EXERCISE AIM
Rewrite the stretch from the line containing "Screen dimensions: 1200x582" through the end of the items, updating "link" to "button" and keeping all else unchanged.

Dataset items
## Begin
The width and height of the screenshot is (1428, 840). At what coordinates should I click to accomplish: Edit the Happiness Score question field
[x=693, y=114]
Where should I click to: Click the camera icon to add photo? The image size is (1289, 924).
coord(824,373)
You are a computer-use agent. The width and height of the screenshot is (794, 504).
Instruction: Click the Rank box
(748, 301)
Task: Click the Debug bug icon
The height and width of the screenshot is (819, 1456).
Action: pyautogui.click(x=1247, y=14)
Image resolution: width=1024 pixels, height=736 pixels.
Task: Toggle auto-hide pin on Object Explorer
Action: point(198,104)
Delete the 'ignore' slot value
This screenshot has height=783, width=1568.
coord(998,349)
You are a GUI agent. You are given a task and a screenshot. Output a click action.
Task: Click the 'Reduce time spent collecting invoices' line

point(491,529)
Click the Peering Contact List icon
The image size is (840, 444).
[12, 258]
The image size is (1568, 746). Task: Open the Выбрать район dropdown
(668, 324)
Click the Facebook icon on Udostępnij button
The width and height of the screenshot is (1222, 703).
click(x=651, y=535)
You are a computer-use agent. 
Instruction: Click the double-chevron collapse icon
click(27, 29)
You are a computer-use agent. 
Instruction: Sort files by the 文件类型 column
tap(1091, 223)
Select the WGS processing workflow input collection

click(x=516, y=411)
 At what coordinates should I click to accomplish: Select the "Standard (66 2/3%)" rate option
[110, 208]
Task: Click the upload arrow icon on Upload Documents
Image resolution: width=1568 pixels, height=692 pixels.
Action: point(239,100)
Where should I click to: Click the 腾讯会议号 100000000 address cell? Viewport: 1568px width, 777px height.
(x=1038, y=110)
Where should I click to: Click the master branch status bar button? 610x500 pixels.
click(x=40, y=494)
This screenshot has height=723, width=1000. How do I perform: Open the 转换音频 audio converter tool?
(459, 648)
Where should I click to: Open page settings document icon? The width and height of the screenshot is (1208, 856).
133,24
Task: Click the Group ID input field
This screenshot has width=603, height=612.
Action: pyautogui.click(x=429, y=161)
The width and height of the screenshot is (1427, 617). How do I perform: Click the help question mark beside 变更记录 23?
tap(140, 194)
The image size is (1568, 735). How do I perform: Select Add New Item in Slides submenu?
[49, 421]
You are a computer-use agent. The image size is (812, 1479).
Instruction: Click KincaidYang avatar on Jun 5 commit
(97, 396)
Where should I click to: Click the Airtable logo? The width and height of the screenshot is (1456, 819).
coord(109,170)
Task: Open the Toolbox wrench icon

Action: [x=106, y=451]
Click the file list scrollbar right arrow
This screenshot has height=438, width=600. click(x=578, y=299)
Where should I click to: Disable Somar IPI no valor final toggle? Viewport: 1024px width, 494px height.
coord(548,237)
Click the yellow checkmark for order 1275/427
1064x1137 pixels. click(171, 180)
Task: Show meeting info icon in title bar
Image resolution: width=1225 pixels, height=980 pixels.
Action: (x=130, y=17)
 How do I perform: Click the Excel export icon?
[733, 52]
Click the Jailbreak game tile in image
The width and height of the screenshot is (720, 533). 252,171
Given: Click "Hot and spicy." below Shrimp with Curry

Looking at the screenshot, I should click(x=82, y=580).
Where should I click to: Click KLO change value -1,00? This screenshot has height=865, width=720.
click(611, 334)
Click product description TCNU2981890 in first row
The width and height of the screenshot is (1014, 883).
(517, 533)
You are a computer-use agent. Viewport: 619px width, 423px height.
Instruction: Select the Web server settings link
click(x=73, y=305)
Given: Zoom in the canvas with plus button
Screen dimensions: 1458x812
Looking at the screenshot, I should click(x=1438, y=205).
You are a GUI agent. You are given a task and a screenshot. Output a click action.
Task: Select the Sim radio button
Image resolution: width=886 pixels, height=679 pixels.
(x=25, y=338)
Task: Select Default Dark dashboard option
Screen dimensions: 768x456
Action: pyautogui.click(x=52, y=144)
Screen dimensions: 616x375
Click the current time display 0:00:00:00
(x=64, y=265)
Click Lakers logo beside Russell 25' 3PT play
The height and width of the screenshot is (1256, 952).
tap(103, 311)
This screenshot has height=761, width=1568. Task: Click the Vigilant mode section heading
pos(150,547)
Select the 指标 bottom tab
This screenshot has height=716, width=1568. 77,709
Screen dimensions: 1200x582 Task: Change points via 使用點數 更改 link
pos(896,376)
## End
COMPLETE RESPONSE
Screen dimensions: 1200x582 Task: Change points via 使用點數 更改 button
pos(896,376)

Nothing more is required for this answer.